Right. That sorted, now the interesting bits. The GT3 RS is, in a way, a GT2 RS but with a naturally-aspirated motor. Suspension is, like the 2, rose/heim/rod end bearing jointed, for immense precision. The bodywork employs Turbo rear fenders but with new, more efficient scoops, the rear wing and front aero are GT2 RS-ish, although overall this car makes more downforce (480kg at top speed) and more drag, because the 2 RS is regarded as a higher-speed machine, the 3 RS as a track car, in Porsche terms. They deal in very, very small detail at Porsche, as you know. But, as they say: lots of tiny details that each make a very small improvement, add up to a big improvement at the end.

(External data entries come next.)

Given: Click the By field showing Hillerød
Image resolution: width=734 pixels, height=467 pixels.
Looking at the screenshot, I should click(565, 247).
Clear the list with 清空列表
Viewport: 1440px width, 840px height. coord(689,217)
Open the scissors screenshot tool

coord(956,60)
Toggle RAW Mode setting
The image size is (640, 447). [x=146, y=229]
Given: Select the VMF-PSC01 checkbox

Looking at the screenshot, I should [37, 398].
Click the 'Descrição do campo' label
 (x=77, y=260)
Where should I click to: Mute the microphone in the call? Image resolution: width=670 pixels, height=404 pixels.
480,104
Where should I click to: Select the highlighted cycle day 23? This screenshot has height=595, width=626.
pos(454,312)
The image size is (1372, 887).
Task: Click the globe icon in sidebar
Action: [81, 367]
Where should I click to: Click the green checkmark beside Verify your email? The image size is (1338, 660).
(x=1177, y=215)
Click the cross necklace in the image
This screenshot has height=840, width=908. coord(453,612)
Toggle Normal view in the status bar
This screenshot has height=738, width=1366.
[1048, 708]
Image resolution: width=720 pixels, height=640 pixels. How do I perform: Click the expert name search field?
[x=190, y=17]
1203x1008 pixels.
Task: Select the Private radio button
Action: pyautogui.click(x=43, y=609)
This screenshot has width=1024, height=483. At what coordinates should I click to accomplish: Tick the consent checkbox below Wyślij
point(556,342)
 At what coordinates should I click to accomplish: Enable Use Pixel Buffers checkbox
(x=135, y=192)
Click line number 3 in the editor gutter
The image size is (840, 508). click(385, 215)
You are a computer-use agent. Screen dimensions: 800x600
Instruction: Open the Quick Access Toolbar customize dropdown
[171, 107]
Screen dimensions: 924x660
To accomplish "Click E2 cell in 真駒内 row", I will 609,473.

As we'll see.

The engine is a development of that found in the 911 GT3, which means it's basically a 4.0 Cup race engine that revs to 9,000rpm. It makes 520hp at 8,250rpm and if you want to get some idea of its character, be aware it makes only 347lb ft and that doesn't arrive until 6,000. It drives the rear wheels through a seven-speed PDK gearbox only - no manual option here. Wheels are the same size as the GT2 RS's, 9.5J x 20in at the front and 12.5J x 21in at the rear - the rear tyres (Michelin Pilot Sport Cup 2, 265/35 R20 at the front, 325/30 ZR 21 at the back) are a slightly different compound to the 2RS's because this car weighs less and the power delivery is different. Magnesium wheels will form part of the Weissach pack and are the reason it's coming later: Porsche has been surprised, I'm not sure why, by the fact that so many 2 RS buyers want the same pack - so that's where the wheels are going for now. There's active rear steer, PASM dampers, and spring rates that are way up on the last-gen GT3 RS, to GT2 RS levels.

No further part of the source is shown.